In its hysterical warmongering way, CBS then brings in a retired general to advise America on the best course of action. Retired Admiral Sandy Winnifeld said we’d have to respond or “lose a lot of credibility and standing in the region and the rest of the world.” Any sane reporter would ask, with a not inconsiderable amount of sarcasm, “Lose what credibility? As a world-class destabilizer?” Is there a single Middle Eastern nation that sees Washington as anything other than a vicious hegemon, red in tooth and claw? Is there a nation that Washington calls a friend that it has not bribed in some fashion or another, or intimidated into submission? Oh, and by the way, Winnifeld is on the Raytheon Board of Directors. No conflict of interest there, since it would be unpatriotic to question the integrity of an admiral of the U.S. armed forces. In America, the greatest obstacle to successful careerism is integrity. Flexible ethics required.
This dismal piece of propaganda concludes with an open question: whether or not the U.S. would be seen as “weak” if it didn’t retaliate. Camera zooms out on the reporter’s somber gaze. The lack of evidence for the charge against Iran, the admiral’s conflict of interest, and the fact that Washington has already attacked Iran with sanctions, are not mentioned.
Generals on a Hill, Pilots in a Bunker
In John Banville’s beautiful but lethal novel, The Book of Evidence, a kind of raffishly amoral Irish grandee finds himself dangerously in debt, and proceeds to murder a wealthy art patron in order to procure the necessary funds to settle his marker. As he wantonly and even euphorically goes about his crime, he remarks, “I told myself, it was only a madcap game I was playing, I could call it off whenever I wished.” It is in this sense that the brigands in the Trump administration strike one as fantastically unmoored from reality. They seem to think they can act without consequence, and halt a train of events after launching it. Their lemmings in the media are exactly the same, callously calling for conflict as though it were a board game. How can they be so obtuse? Perhaps because, or precisely because, they will suffer no personal blowback of the brutality they enact, they appear to be psychologically indifferent to its grisly and sanguine effects. Little streamlets of crimson never stain their patios. Unstaunched agonies never drench their yards. It is all a madcap game played remotely, like the joystick executioners deep in drone bunkers somewhere in the nightbreeze of the Nevada desert.

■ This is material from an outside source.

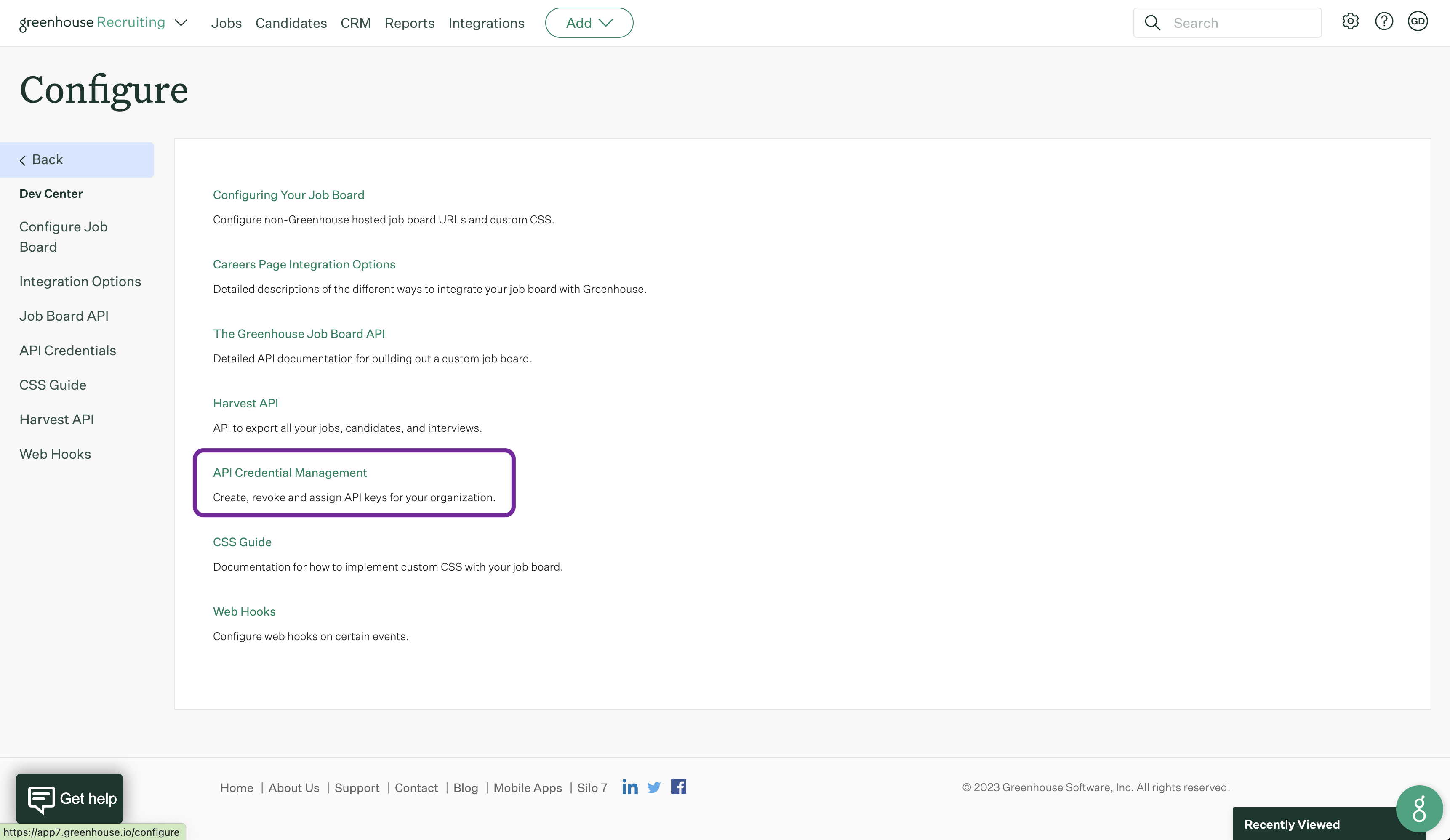Click the Help question mark icon
Screen dimensions: 1450x840
click(x=1384, y=22)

Entirely removed from the scene of their crimes, politicians and journalists collaborate to enact catastrophes of momentous violence. But a growing minority of voters, an assemblage of surly cynics, dismiss it all with the wave of an impotent hand. Elections no longer convince us we must hurry to participate in “our democracy,” as the illusion of representation unravels before us. In the end, Orwell was right, the voiceless are finally silenced for good by the remote operators of American empire, a tale foreseen in the unseen press, but unheard of on the wavelengths that make the most noise. If word ever truly got out, the dormant power of the people might finally stir itself awake and rid the empire of its grand and costly illusions.